__Source document__.

Friday, January 28, 2005

Difference principle

Under the difference principle it is permitable to continue or even exaggerate inequality if through this it is possible to raise the position of the least advantaged. This inequality is allowable to the point where the ‘absolute position of the least advantaged can no longer be raised.’ How does this apply to digital divides and differences? Are there many scenarios where augmenting the inequality in resources and capabilities is to the eventual benefit of those least advantaged? Does this argument apply to this sort of resource?

1 comment:

  1. I think the difference principle can apply to digital technology. Here's the best exmaple I can come up with right now.

    Currently, many top-level scientists and engineers have the benefit of not only advanced education in their respective fields, but access to powerful supercomputers. If I had a Cray I wouldn't know what to do with it but play Free Cell, but some people can use them to develop technology to benefit others. They can run complicated simulations with supercomputers that might help them develop new medical treatments, build safer automobiles, etc.

__Assignment__.
Answer these questions about the difference principle post:
(a) Up to what point does the post say inequality is allowable?
(b) What does the commenter say they would do with a Cray?
(c) What two things does the commenter say supercomputer simulations might help develop or build?
The rows after this point are separate material, unrelated to the difference principle post.

__Records shown__.
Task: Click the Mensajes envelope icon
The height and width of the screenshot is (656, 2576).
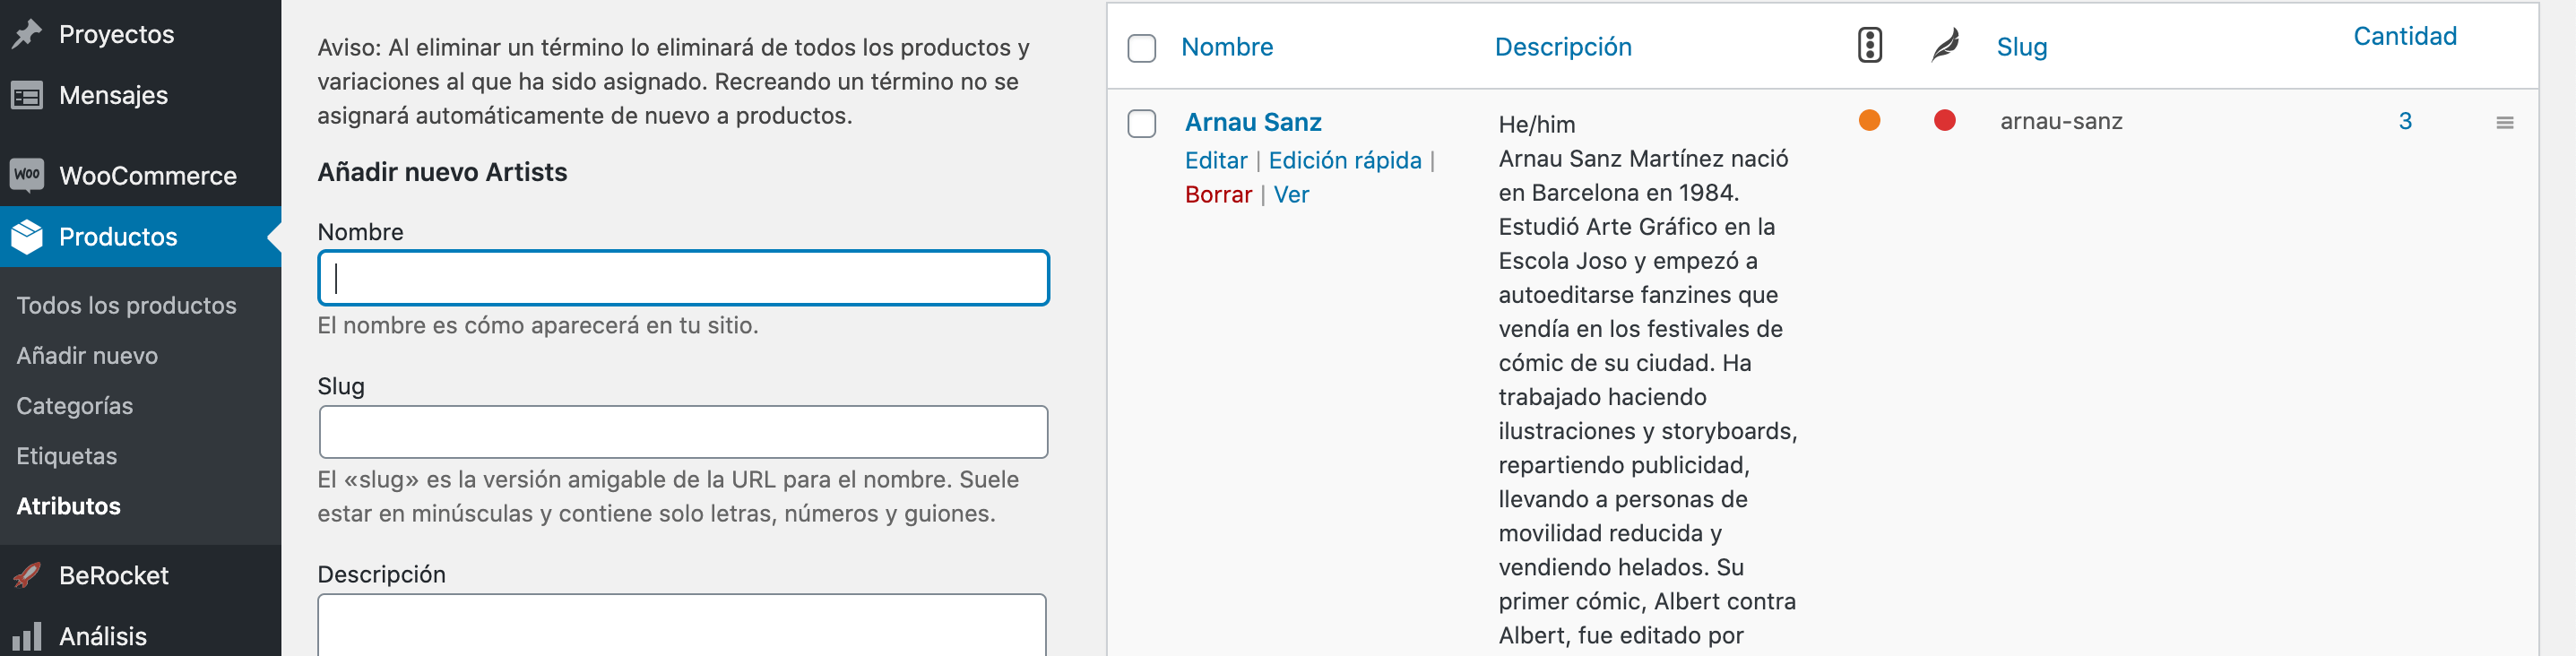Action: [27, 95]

==

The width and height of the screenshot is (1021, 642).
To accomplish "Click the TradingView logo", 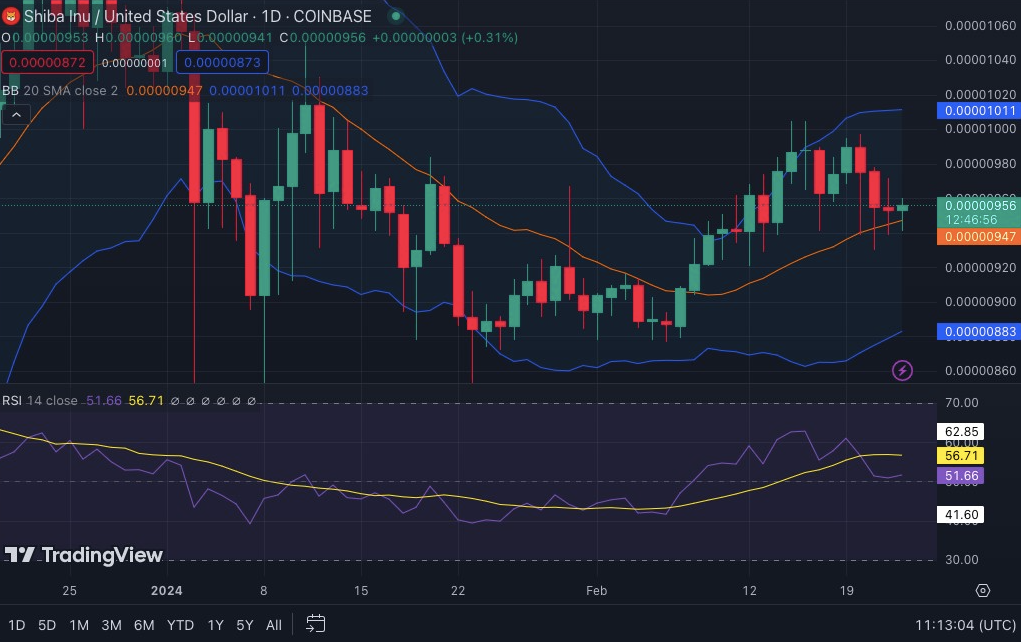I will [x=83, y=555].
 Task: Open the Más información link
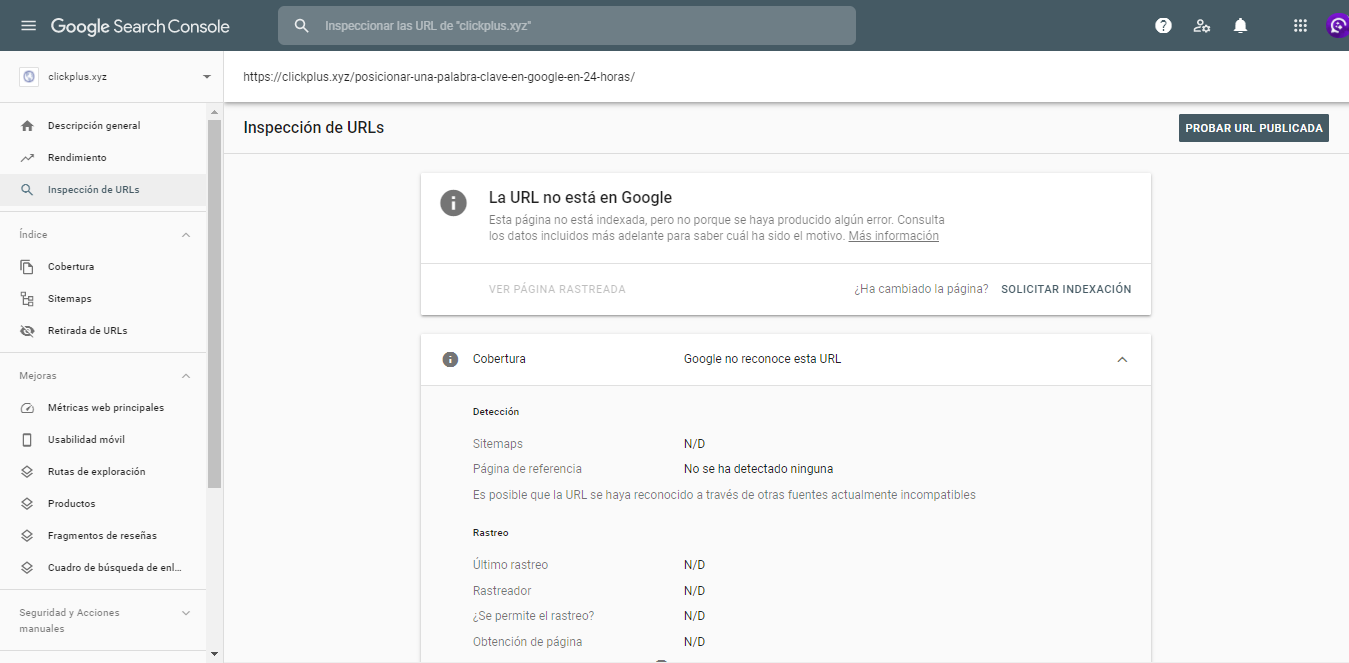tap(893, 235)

__Worked solution__.
(a) To the point where the "absolute position of the least advantaged can no longer be raised."
(b) Play Free Cell.
(c) New medical treatments and safer automobiles.